What you will do:
Rewrite the lines below, replacing "Given" with "Task" and keeping everything else the same. Leave the pictures out of your answer.

Available data:
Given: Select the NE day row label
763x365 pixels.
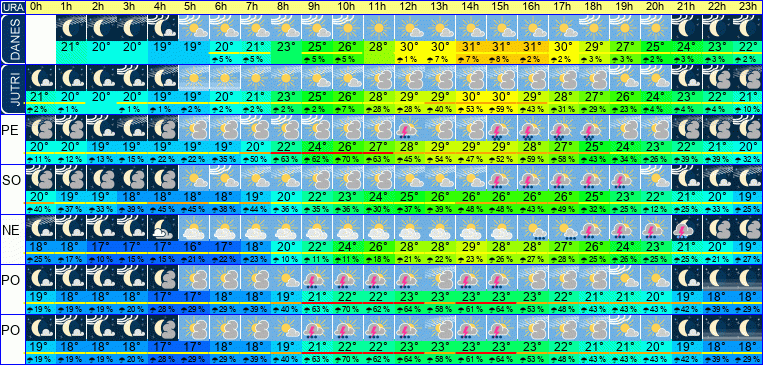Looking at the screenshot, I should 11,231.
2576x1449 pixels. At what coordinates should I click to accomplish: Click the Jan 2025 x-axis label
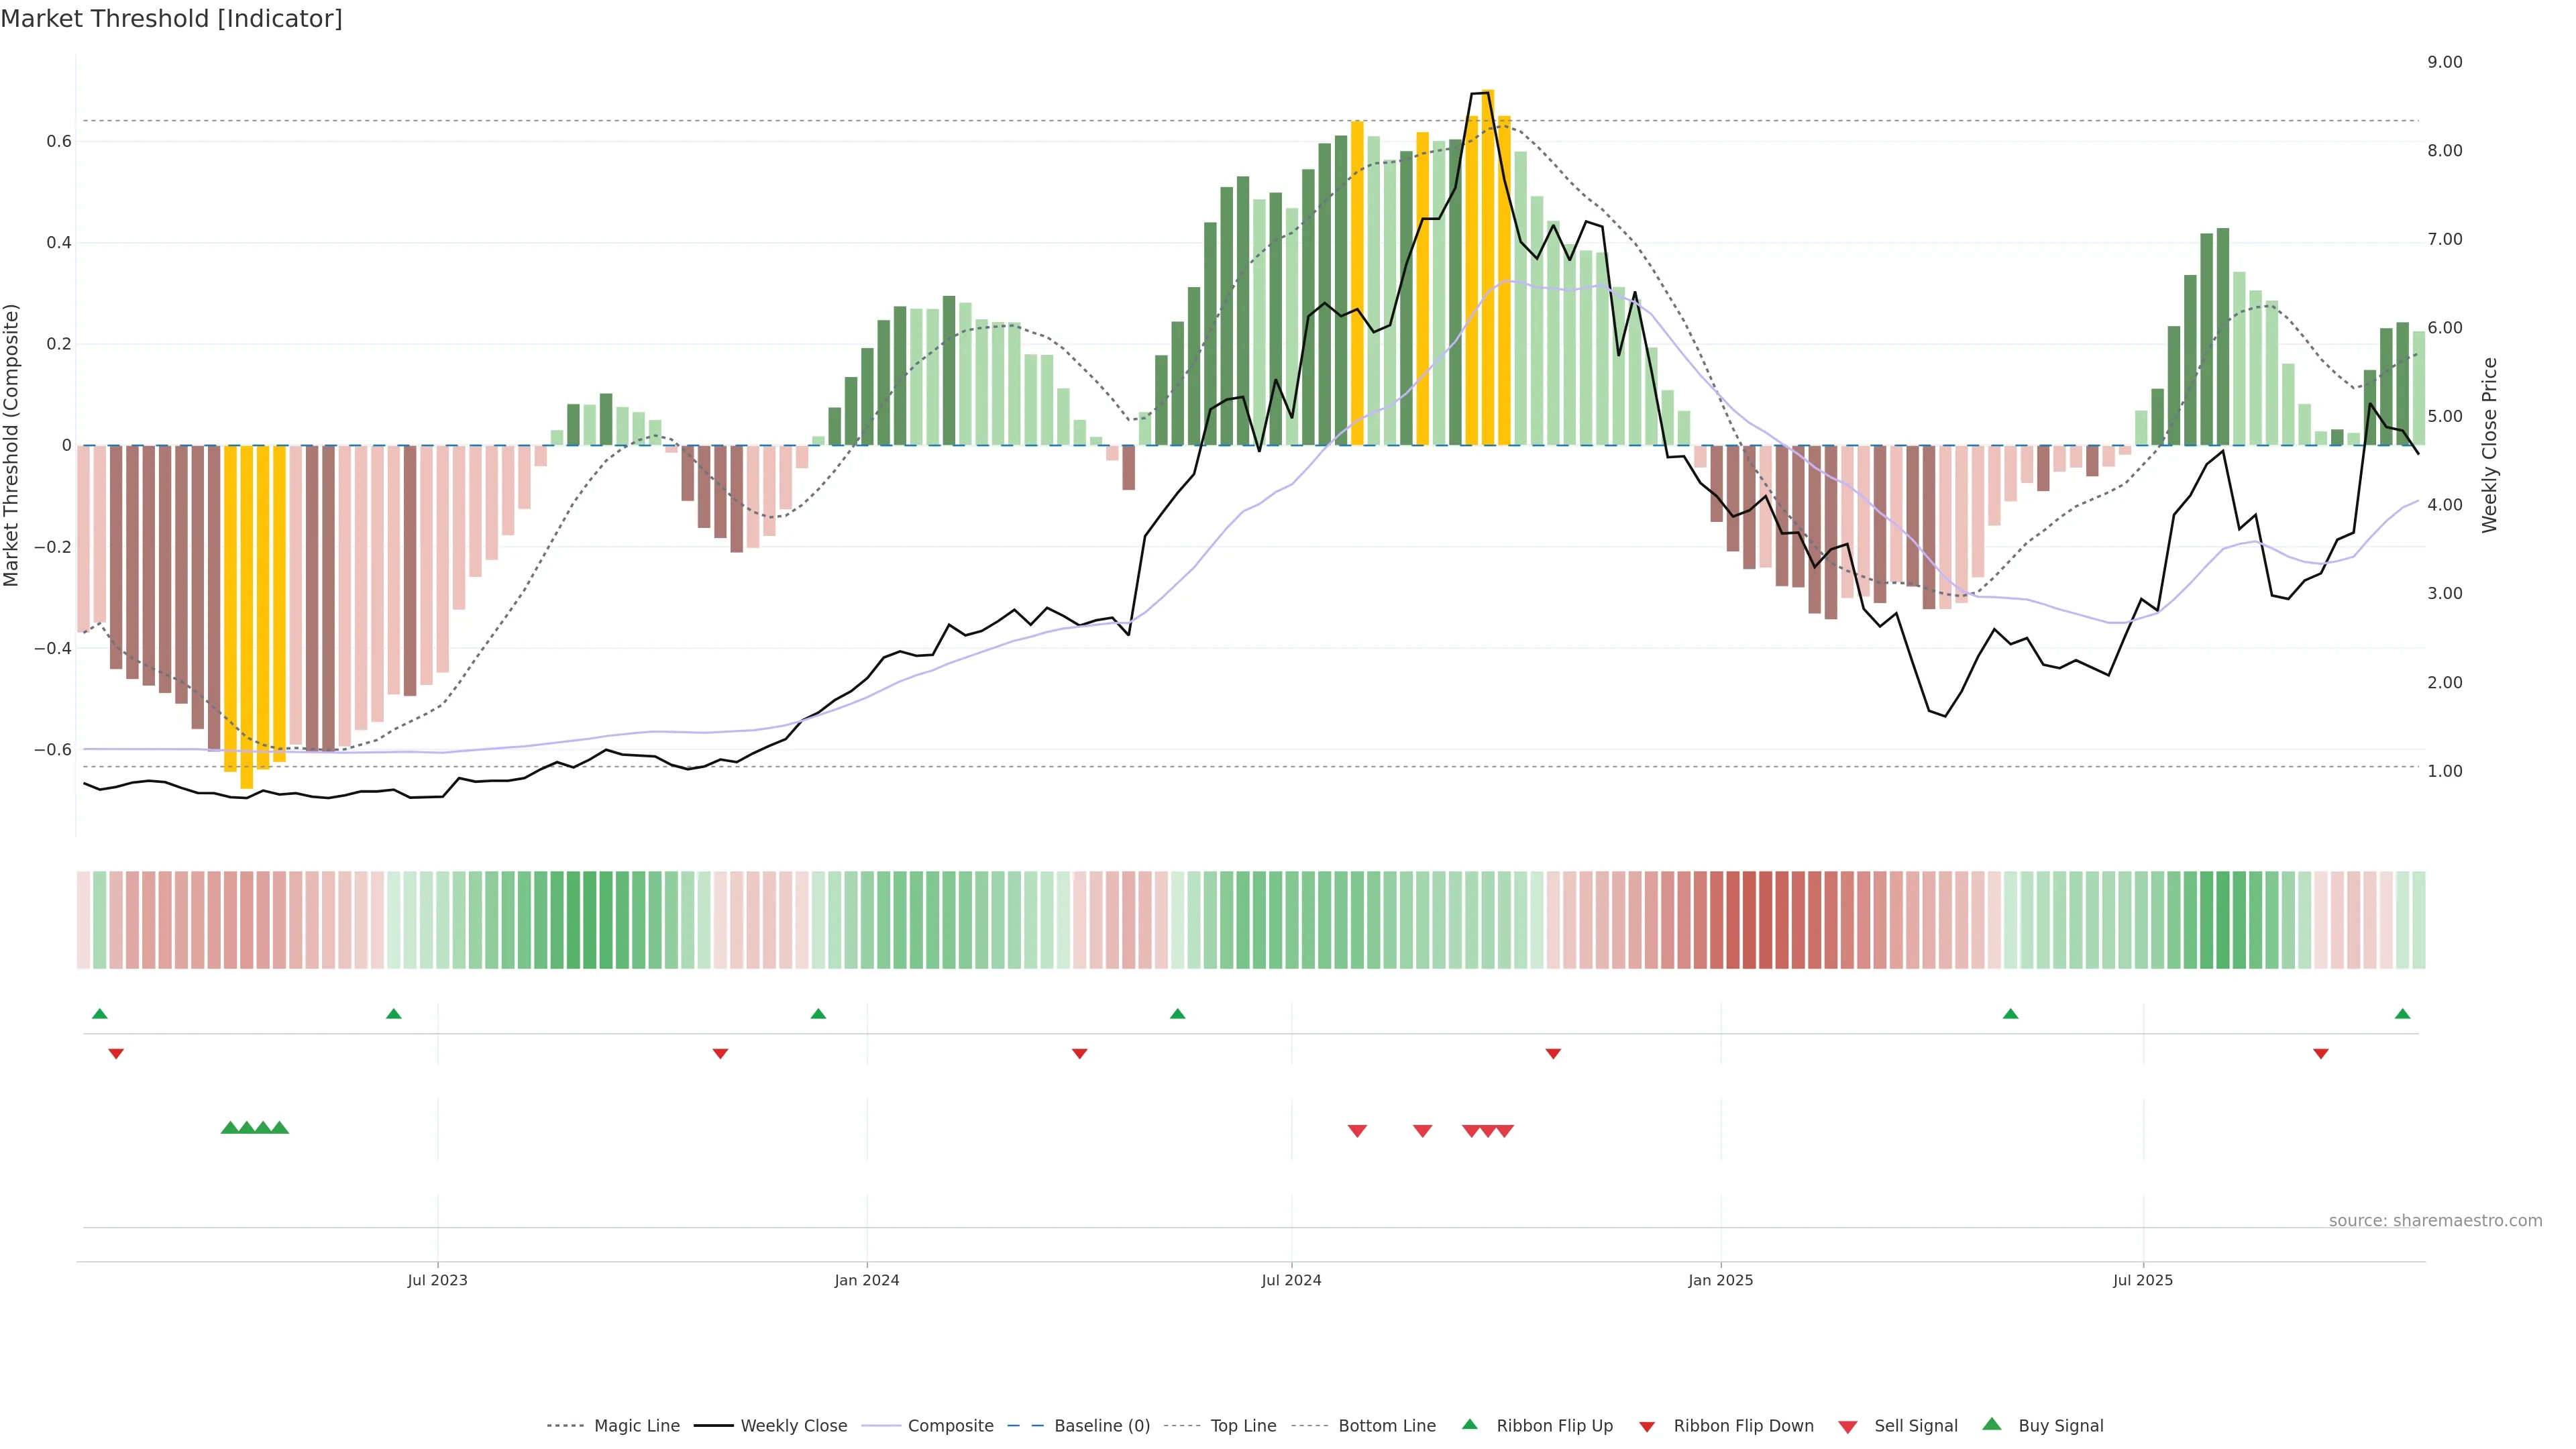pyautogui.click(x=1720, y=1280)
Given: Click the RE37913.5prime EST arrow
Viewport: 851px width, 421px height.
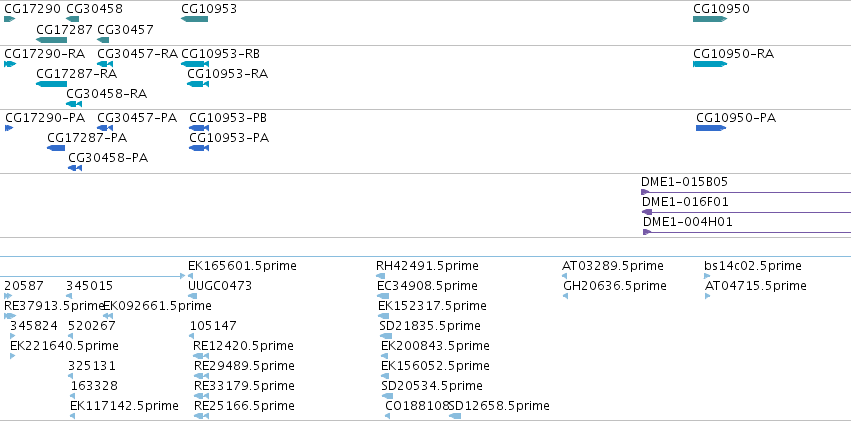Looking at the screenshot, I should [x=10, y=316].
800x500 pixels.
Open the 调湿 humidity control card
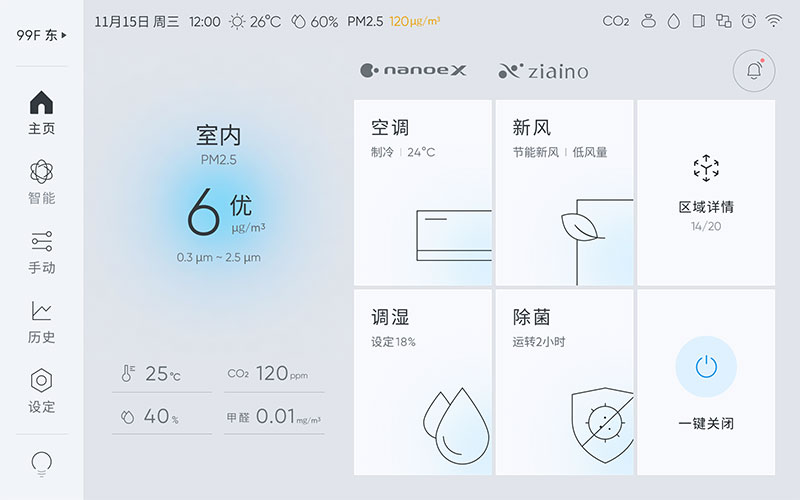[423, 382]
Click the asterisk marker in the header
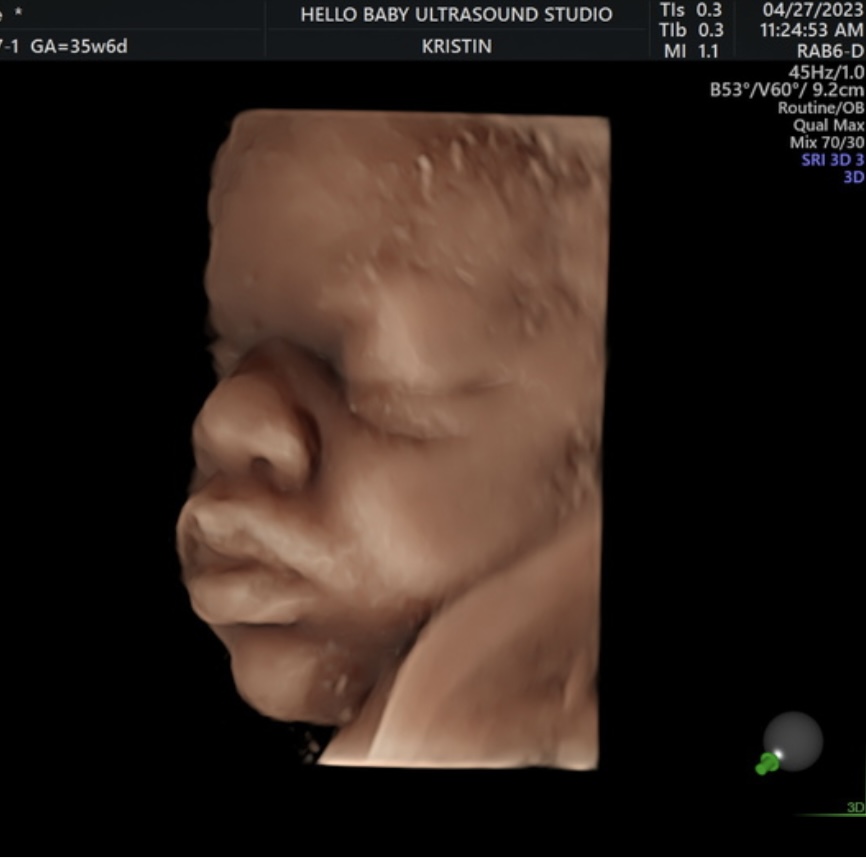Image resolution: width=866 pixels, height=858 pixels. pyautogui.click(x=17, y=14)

Exercise response:
Task: Select the NE day row label
763x365 pixels.
Looking at the screenshot, I should 11,231.
2576x1449 pixels. At what coordinates should I click to accomplish: Click the Jan 2025 x-axis label
pyautogui.click(x=1720, y=1280)
Task: Click the RE37913.5prime EST arrow
Viewport: 851px width, 421px height.
Looking at the screenshot, I should [x=10, y=316].
800x500 pixels.
Open the 调湿 humidity control card
[423, 382]
Click the asterisk marker in the header
Image resolution: width=866 pixels, height=858 pixels. pyautogui.click(x=17, y=14)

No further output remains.